ましてや、心ない者による放火で商売繁盛を司る神様の本殿まで焼けてしまったとしたら・・・
考えるだけでも恐ろしい事ですね。
恐らくこの男は金目のものを探しに入ったところ何もなかった為、腹いせに放火したのでしょう。
放火犯の多くは、「むしゃくしゃして」「腹いせに」など、行き場のない感情を発散させる為に放火した、という動機がほとんどです。
物盗りが一転、放火犯へと変わってしまうのは、非常に恐ろしい事です。
火事の後はすぐに営業などもできないでしょうし、燃えてしまったところを修復する為のお金や時間など、実に多くの犠牲を払う事となってしまいます。
この事件では防犯カメラの映像がきっかけで、スムーズな犯人逮捕につながったようです。
こういった神社は、昼夜を問わず参拝者が訪れます。
不特定多数の方が訪れる場所には、防犯カメラの設置が不可欠です。
今回の事件のように犯人逮捕のきっかけになる事はもちろん、はぐれてしまったお子様を早期に発見する事も可能です。
(防犯システム導入事例:三重県・某神社)
防犯カメラの設置だけでなく、これからは1歩進んだ対策をする事で、かけがえのないものを守っていく事ができます。
◆携帯でいつでもどこでも確認できる:見える防犯
◆10メール離れたライターの火もキャッチ!:放火対策
◆iPadで快適操作:トータルセキュリティシステム i-NEXT
投稿者: スタッフ (2010年12月14日 10:38)
神社のさい銭を盗んで放火 少年を逮捕
"神社のさい銭を盗んだとして窃盗容疑で逮捕された倉敷市の少年(18)が「市内の神社に火をつけた」と供述していることが捜査関係者への取材で分かった。県警は10日にも、非現住建造物等放火容疑でこの少年を再逮捕する方針を固めた。先月、倉敷市では観光名所の美観地区付近の神社とお堂が全焼する火災が発生していた。

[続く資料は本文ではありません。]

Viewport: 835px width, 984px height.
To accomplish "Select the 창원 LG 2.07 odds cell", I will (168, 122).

県警によると、先月3日午後3時ごろ、倉敷市船倉町の「稲荷大明神」の社約50平方メートルを全焼する火災が発生した。同月15日午前0時ごろには、同市鶴形2の「北向日限地蔵」のお堂約25平方メートルを全焼する火災があった。2件とも火の気のない場所だったため、県警は、不審火の可能性があるとみて捜査していた。"
【11月10日毎日新聞より抜粋】
さい銭を盗んだ後に放火。悪質な犯行です。
報道内容から放火の理由は分かりませんが、それが証拠隠滅の為に行ったのならば、さらに悪質だといえるでしょう。

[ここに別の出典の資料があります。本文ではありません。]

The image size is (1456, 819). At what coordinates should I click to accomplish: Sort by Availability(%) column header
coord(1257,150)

場所は違いますが、11月6日に埼玉県で同様の事件があり、逮捕された犯人は「さい銭を盗んだ証拠を残さない為に放火した」と供述しているそうです。
◇神社連続不審火、放火未遂容疑で33歳の男を逮捕 6件関与の供述も
"10月下旬に春日部市など県東部の神社で6件の不審火が発生し4社が全焼した火災で、県警捜査1課と春日部署などは6日、このうちの1社に放火しようとしたとして、住居不定の無職の男(33)=特殊開錠用具所持禁止法(ピッキング防止法)違反の罪で起訴=を非現住建造物等放火未遂容疑で再逮捕した。「さい銭を盗んだ証拠を残さないために火をつけた」と供述し、6件すべてについて関与を認めているという。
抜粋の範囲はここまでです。